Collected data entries
--------------------------------

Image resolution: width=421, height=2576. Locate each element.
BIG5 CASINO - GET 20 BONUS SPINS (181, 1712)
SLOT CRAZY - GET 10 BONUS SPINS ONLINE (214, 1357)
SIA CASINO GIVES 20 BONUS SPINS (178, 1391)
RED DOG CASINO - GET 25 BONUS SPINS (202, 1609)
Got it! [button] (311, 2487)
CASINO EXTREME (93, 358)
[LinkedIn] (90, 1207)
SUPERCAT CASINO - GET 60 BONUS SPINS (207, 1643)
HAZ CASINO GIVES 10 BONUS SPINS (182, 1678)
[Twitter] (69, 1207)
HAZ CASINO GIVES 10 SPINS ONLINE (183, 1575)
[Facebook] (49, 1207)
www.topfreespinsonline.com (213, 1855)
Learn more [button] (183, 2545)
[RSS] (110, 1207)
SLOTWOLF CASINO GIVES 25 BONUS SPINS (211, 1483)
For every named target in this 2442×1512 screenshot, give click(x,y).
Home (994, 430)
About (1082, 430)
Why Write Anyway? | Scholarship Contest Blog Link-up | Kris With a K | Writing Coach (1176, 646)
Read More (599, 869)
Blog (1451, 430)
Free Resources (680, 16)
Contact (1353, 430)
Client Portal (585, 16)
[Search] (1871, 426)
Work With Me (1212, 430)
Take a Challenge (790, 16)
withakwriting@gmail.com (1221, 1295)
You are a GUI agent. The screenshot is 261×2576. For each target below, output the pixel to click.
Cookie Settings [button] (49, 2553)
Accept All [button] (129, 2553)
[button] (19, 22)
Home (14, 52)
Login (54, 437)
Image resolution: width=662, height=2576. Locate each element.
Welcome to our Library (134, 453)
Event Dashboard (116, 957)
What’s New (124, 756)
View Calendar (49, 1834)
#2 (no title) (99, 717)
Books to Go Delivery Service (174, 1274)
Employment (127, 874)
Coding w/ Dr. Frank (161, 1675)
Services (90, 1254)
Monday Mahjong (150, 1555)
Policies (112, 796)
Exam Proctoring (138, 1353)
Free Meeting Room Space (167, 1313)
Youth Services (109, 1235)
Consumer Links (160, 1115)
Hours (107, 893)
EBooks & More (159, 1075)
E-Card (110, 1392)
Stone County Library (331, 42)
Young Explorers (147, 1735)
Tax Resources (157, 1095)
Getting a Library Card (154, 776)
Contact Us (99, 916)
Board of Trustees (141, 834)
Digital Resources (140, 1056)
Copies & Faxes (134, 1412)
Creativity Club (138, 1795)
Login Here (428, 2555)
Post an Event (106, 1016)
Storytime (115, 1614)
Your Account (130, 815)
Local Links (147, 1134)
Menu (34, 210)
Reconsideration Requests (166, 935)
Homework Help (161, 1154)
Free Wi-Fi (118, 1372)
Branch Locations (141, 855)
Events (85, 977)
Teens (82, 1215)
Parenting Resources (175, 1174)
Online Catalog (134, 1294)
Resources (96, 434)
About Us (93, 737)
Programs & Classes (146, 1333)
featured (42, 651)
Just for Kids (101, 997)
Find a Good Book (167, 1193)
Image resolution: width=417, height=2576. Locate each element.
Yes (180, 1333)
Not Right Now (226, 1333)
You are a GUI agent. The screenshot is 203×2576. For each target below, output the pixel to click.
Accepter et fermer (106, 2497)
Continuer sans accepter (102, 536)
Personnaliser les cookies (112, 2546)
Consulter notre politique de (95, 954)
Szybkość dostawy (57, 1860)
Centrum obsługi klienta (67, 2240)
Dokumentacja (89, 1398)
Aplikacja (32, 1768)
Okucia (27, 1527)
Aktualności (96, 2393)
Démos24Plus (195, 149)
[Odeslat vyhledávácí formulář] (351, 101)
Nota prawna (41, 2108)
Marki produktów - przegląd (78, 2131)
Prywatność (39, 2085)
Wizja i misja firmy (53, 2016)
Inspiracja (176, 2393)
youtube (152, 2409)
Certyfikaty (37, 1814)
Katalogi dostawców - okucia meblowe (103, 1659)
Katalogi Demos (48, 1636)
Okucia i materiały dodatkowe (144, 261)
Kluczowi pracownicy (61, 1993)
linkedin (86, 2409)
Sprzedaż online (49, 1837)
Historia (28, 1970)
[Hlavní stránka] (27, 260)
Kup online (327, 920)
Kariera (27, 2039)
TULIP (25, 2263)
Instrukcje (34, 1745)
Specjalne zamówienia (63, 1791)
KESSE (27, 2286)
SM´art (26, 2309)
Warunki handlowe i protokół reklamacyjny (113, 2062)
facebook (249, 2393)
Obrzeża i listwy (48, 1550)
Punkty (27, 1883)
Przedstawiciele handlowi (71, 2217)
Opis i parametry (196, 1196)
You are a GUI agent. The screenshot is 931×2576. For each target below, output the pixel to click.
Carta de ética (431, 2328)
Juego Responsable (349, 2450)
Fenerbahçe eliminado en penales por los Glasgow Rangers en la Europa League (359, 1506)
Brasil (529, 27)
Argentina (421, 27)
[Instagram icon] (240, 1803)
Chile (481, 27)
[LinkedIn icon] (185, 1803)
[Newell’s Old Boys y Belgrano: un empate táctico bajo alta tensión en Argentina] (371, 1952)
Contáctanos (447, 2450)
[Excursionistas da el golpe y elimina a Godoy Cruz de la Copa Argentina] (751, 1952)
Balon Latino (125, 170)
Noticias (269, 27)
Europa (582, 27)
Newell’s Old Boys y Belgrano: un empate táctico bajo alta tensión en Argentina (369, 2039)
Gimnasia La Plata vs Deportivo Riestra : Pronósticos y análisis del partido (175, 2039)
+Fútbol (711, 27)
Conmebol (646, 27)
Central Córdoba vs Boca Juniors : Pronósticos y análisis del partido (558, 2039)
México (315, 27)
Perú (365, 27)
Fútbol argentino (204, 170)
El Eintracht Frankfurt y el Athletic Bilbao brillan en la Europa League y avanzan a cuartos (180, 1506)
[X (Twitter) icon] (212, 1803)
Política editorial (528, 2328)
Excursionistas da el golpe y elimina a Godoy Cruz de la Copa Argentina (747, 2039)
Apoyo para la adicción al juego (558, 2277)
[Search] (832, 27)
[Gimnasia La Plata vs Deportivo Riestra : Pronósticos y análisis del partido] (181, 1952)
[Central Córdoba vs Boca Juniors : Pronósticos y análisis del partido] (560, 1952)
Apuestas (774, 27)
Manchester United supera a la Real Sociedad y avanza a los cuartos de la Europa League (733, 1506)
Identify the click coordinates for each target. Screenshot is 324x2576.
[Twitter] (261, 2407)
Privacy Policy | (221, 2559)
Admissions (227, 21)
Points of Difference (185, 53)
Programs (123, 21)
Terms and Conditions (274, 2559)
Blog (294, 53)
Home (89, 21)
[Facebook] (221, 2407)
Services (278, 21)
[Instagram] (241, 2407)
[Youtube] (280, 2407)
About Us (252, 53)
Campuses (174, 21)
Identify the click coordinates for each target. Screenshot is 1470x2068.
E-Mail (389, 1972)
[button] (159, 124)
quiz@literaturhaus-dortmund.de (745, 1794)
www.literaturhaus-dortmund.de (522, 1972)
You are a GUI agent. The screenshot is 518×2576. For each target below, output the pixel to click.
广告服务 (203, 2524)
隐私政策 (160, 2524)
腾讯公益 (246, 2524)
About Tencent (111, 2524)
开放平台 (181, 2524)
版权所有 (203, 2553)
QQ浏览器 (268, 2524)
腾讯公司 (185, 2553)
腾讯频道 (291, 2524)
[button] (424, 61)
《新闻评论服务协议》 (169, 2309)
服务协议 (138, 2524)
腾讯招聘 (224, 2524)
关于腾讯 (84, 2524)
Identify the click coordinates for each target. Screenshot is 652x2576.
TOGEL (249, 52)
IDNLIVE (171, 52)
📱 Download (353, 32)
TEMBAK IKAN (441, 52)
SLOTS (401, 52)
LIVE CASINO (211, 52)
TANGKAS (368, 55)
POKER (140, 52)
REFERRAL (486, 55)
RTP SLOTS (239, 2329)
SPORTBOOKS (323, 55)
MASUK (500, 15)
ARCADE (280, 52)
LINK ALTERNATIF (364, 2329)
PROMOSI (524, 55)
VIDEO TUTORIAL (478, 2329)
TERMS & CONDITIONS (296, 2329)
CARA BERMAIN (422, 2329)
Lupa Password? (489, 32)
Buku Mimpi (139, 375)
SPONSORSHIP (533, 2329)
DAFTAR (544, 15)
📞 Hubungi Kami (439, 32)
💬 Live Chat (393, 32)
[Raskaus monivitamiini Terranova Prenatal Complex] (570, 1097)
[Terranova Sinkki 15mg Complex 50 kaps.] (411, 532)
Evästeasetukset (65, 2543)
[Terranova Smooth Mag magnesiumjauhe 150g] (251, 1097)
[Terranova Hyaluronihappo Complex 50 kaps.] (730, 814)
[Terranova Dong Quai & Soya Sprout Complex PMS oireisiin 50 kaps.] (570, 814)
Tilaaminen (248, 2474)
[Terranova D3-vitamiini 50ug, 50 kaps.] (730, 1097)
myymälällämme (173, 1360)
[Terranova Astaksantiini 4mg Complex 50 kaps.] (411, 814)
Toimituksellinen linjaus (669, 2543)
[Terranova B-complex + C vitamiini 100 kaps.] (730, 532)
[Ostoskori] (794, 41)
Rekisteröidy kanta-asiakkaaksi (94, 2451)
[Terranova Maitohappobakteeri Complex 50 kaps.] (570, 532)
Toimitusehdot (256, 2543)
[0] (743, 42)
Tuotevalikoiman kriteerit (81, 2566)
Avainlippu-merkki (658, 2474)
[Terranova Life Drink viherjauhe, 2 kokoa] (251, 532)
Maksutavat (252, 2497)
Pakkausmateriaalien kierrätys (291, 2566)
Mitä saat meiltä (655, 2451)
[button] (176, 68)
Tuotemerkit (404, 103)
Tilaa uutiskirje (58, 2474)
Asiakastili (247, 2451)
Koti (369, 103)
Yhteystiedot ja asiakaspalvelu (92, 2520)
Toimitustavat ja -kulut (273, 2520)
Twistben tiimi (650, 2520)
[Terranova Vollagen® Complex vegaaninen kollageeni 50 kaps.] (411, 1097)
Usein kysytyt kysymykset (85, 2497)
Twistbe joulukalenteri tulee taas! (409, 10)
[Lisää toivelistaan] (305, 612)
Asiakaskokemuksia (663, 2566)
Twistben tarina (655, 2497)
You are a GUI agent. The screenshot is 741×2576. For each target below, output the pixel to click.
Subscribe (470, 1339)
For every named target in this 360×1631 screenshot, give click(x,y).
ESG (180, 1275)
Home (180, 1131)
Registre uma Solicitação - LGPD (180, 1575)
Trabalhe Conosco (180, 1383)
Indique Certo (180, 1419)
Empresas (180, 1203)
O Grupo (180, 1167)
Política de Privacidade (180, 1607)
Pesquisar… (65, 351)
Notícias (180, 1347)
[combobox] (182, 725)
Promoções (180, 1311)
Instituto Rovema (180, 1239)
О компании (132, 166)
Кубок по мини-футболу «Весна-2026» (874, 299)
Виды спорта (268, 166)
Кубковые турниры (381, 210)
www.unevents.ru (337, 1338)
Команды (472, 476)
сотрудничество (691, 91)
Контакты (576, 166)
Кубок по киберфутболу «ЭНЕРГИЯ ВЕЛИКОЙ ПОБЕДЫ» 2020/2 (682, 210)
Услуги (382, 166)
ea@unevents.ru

--------------------------------

About this exercise.
Filter these records, keeping every line where the word "target" occurs.

Worked solution.
For every named target in this 2442×1512 screenshot, give click(x,y).
You are a GUI agent. The screenshot is 261×2576. For each target below, output the pixel to click.
You are a GUI agent. The screenshot is 203×2576. For each target below, output the pixel to click.
You are a GUI agent. The screenshot is 931×2576. For each target below, output the pixel to click.
Identify the click coordinates for each target. Screenshot is 324x2576.
Identify the click coordinates for each target. Screenshot is 1470x2068.
You are a GUI agent. The screenshot is 518×2576. For each target below, output the pixel to click.
Identify the click coordinates for each target. Screenshot is 652x2576.
You are a GUI agent. The screenshot is 741×2576. For each target below, output the pixel to click.
For every named target in this 360×1631 screenshot, give click(x,y).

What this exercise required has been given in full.